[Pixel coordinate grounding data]
# # #

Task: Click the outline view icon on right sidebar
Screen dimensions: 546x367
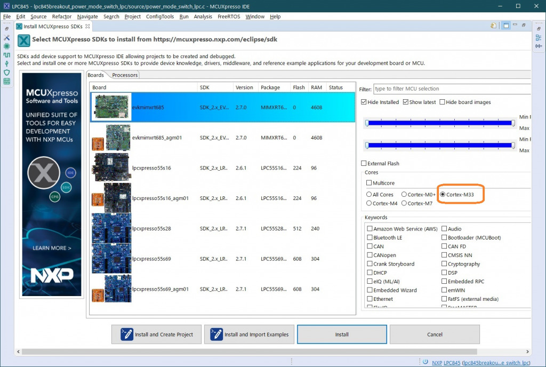Action: pyautogui.click(x=538, y=38)
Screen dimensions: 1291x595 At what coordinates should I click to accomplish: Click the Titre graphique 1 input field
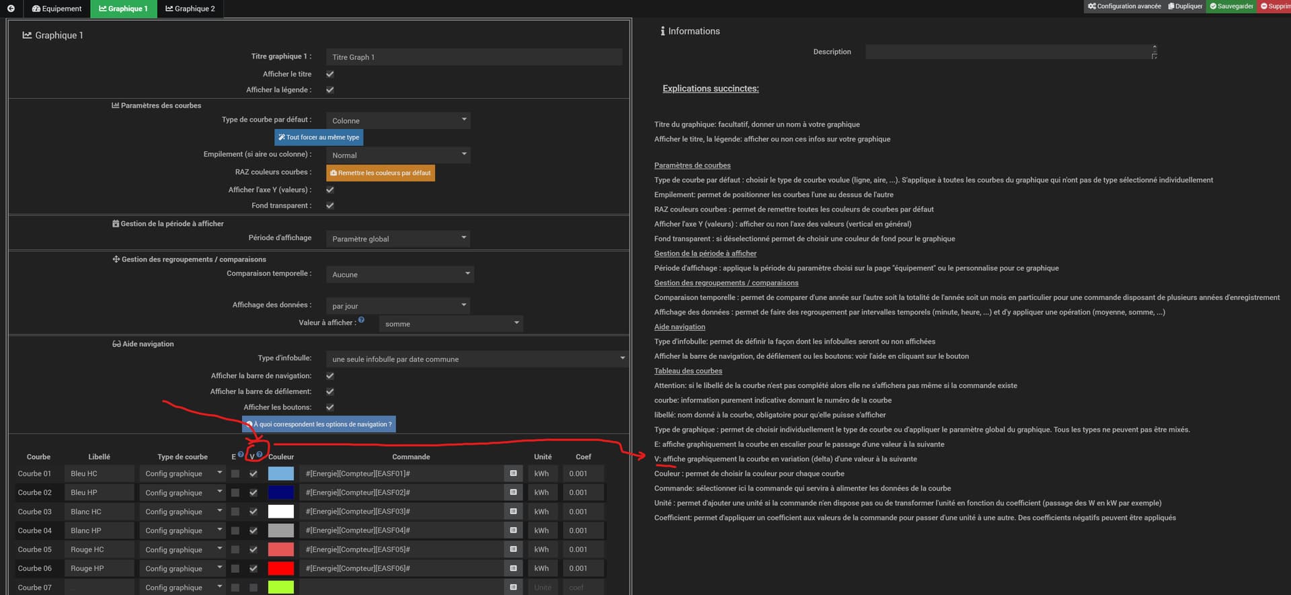pyautogui.click(x=473, y=57)
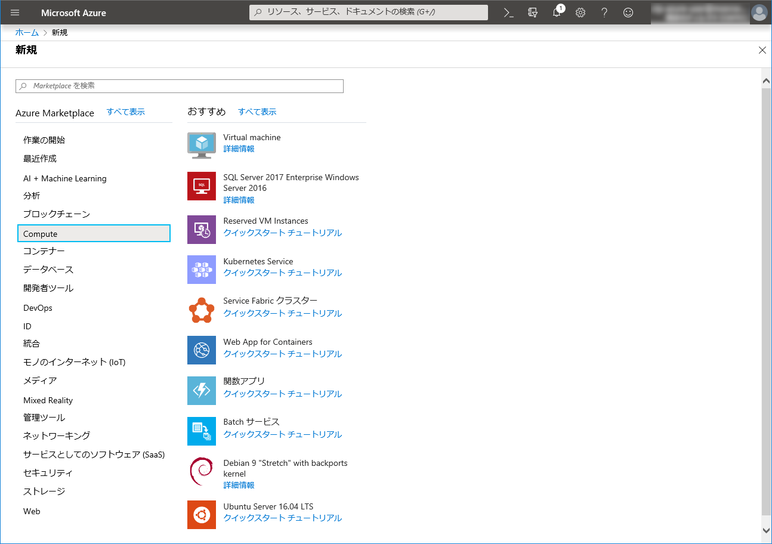Show notifications via the bell icon
Screen dimensions: 772x544
(557, 13)
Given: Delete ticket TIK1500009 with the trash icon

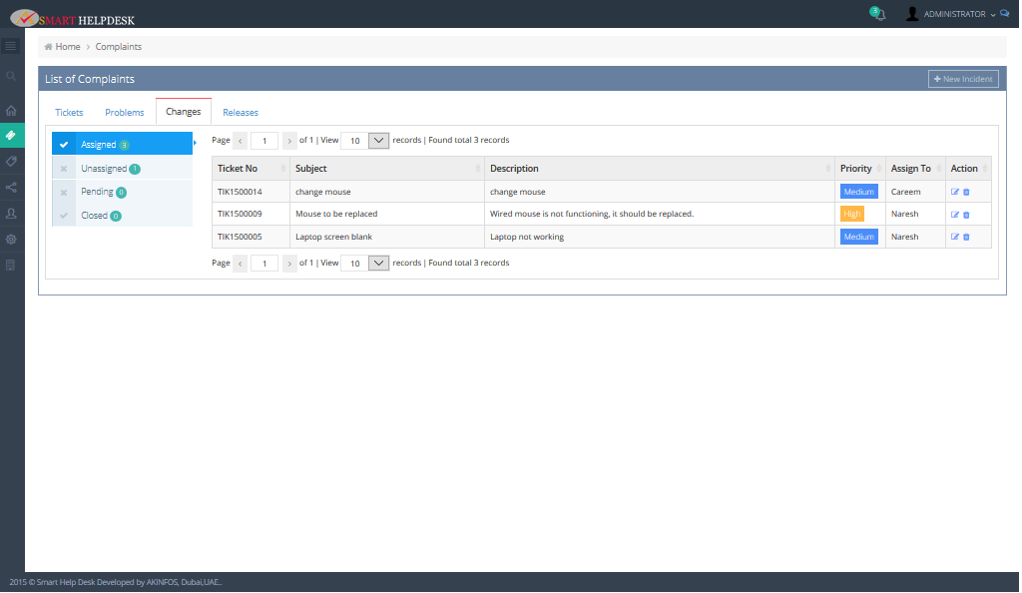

# # #

WHAT YOU NEED TO DO:
Give an exact copy of the entries, excluding all pictures.

RESULT OF THE EXERCISE:
Task: Click the outline view icon on right sidebar
Screen dimensions: 546x367
Action: pyautogui.click(x=538, y=38)
Screen dimensions: 1291x595 At what coordinates should I click to accomplish: Click the Titre graphique 1 input field
pyautogui.click(x=473, y=57)
Show notifications via the bell icon
Screen dimensions: 772x544
(557, 13)
Given: Delete ticket TIK1500009 with the trash icon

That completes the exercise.